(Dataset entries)
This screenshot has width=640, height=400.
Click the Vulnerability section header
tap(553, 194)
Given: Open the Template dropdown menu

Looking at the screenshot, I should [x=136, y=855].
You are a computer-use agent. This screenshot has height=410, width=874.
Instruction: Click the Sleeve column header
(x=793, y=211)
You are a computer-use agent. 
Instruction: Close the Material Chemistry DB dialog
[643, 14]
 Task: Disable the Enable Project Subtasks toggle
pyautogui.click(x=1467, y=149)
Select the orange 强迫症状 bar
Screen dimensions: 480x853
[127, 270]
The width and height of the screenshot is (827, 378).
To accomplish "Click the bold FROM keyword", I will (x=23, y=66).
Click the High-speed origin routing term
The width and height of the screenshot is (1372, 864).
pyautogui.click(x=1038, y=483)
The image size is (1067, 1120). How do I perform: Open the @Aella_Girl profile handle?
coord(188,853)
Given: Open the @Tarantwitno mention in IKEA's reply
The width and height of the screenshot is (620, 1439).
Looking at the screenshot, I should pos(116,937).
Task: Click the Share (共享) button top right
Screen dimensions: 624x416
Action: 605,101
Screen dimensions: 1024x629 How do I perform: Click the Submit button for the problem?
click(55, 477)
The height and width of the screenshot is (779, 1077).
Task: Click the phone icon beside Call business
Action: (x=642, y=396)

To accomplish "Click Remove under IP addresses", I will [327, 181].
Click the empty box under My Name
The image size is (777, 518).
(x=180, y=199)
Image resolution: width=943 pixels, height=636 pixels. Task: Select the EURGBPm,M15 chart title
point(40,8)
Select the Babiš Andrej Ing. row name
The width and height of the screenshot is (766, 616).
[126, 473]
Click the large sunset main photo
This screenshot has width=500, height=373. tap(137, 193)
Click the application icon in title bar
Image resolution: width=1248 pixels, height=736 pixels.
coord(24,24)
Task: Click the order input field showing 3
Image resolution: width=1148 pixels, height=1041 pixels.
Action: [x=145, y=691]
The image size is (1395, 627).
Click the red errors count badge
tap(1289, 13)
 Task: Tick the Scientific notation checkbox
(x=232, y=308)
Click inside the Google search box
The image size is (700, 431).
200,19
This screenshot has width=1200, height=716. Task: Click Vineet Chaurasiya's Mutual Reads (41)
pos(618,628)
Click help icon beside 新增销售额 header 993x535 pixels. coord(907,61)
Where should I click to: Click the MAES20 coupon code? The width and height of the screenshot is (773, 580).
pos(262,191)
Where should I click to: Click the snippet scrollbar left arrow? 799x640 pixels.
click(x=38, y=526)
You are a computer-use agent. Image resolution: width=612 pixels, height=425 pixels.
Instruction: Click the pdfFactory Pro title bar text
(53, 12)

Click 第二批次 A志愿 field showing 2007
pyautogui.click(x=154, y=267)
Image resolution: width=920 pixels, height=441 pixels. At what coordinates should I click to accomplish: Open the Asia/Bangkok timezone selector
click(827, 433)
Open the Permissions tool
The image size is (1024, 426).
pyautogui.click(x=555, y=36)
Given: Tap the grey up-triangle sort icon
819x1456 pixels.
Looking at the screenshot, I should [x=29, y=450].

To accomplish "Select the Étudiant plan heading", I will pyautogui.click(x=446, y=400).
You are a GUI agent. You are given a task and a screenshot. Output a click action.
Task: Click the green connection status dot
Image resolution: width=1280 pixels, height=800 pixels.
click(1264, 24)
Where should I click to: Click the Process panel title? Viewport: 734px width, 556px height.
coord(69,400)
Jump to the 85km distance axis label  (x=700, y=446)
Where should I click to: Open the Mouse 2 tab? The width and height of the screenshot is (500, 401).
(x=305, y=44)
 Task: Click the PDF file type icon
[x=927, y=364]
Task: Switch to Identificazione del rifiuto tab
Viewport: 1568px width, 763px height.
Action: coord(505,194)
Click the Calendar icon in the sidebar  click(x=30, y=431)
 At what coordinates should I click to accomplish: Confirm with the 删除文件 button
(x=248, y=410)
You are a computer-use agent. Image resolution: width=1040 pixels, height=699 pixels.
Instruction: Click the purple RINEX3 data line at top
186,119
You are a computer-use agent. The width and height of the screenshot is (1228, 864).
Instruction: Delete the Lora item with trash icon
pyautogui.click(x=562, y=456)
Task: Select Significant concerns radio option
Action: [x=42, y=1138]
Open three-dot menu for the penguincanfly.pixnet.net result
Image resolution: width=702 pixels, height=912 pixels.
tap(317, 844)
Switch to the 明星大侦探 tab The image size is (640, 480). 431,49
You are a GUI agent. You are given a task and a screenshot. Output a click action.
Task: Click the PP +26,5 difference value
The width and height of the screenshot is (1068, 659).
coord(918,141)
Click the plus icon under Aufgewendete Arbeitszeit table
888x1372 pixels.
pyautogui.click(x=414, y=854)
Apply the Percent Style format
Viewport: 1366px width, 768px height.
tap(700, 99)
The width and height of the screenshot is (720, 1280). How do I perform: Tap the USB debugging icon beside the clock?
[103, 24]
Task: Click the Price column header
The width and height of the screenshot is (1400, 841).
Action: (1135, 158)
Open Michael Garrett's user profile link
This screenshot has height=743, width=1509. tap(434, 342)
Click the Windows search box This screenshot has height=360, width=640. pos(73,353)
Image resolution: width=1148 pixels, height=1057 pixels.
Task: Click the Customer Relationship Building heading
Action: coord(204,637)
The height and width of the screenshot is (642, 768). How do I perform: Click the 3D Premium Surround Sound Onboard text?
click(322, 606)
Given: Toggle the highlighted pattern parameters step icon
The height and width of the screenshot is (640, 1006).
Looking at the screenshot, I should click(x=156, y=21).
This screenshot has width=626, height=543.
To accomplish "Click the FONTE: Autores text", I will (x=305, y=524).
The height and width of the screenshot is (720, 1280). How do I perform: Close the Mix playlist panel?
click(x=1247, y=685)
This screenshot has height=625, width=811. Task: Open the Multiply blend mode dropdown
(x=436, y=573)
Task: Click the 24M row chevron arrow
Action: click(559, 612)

Problem description =
Wherever the word "Switch" appears in a line of the data above, copy that line.

Finished exercise =
Task: Switch to Identificazione del rifiuto tab
Switch to the 明星大侦探 tab The image size is (640, 480). 431,49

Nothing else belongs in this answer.